-- START SUPPLIED DATA --

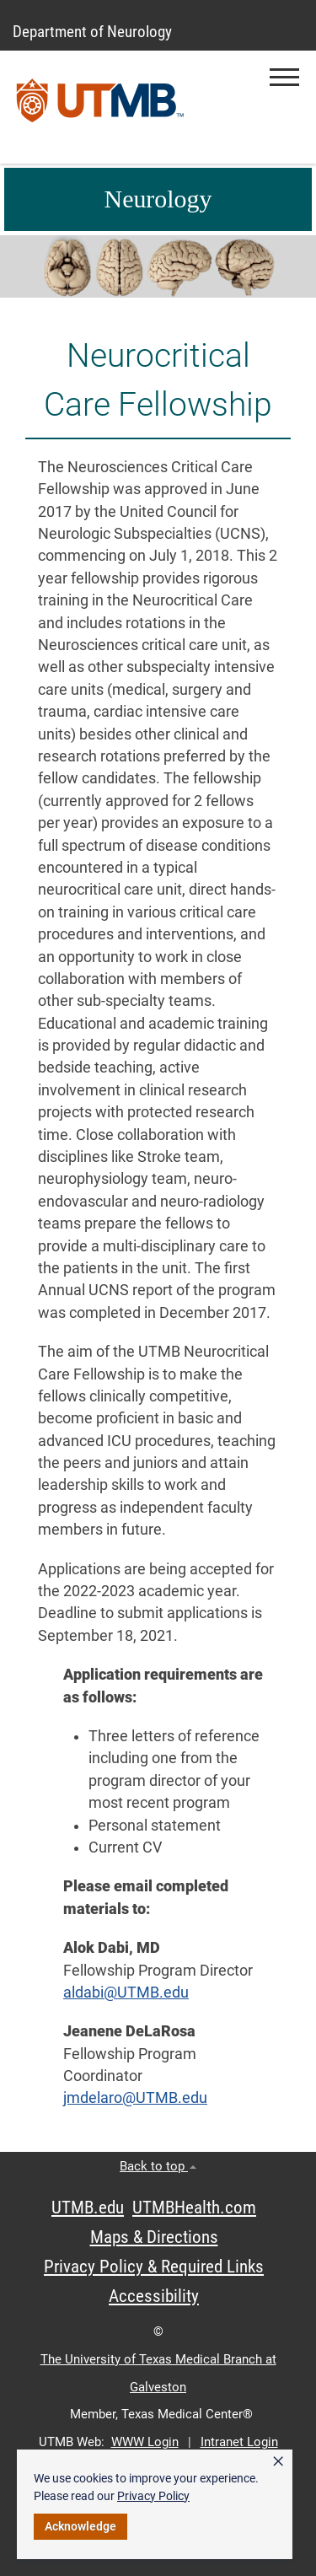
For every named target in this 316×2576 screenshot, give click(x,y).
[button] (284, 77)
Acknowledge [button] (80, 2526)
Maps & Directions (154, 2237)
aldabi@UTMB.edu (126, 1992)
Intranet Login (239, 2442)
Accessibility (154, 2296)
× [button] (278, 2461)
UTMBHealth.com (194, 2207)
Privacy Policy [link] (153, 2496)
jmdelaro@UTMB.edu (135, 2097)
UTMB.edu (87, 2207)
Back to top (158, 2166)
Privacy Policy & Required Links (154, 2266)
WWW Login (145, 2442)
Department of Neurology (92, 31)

-- END SUPPLIED DATA --
-- START SUPPLIED DATA --

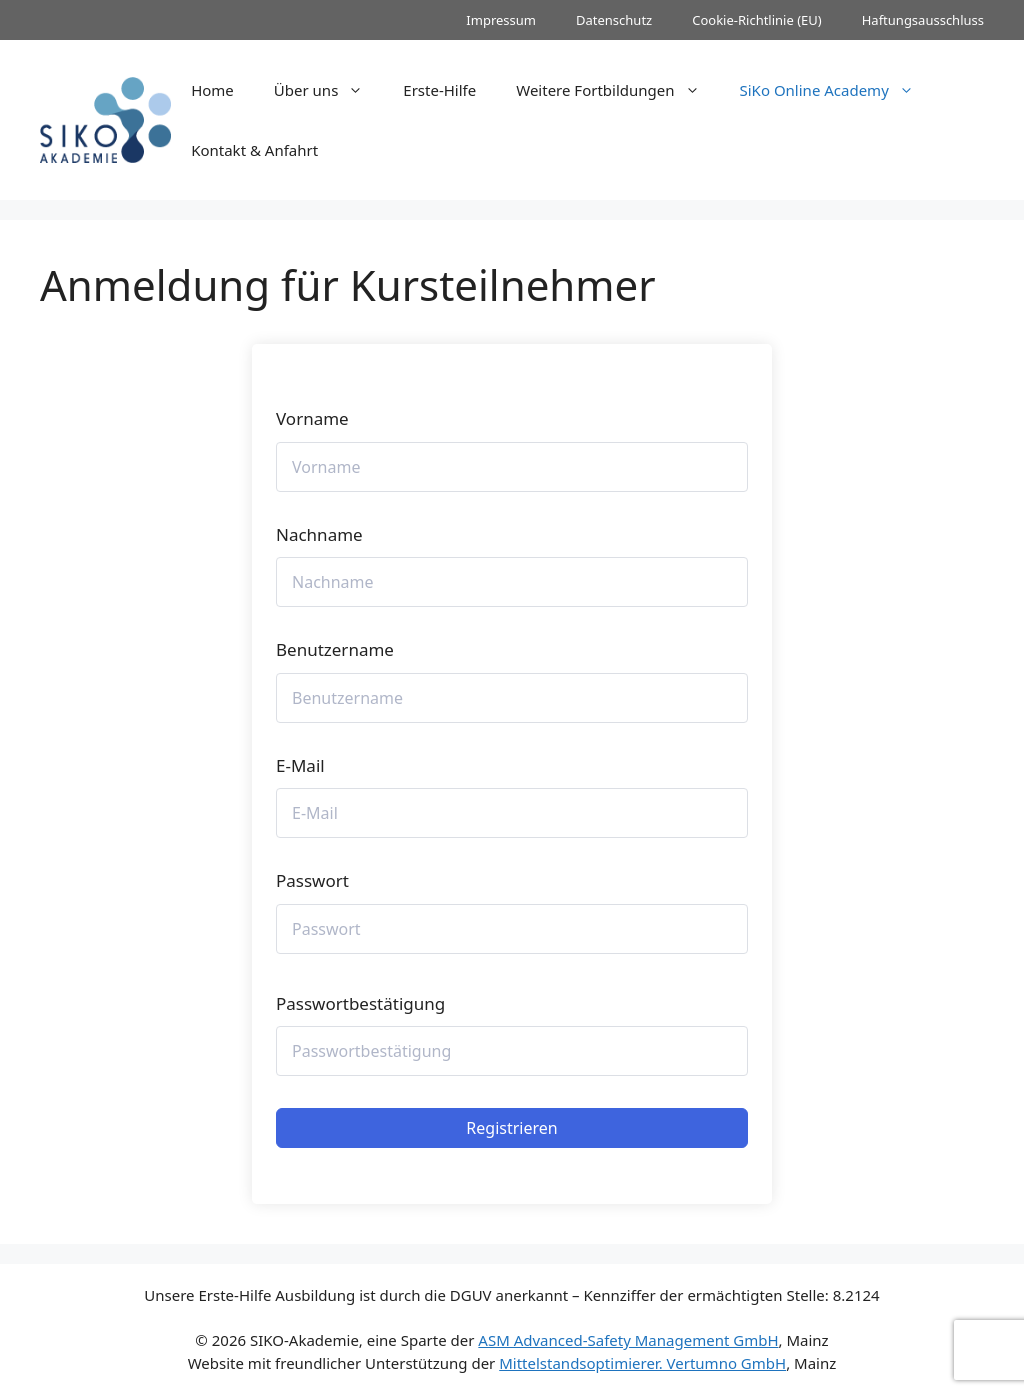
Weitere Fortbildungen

-- END SUPPLIED DATA --

> _EXERCISE AIM_
Count the lines of the material above that contain the word "Privacy", and reply with only the number.

> _CORRECT RESPONSE_
2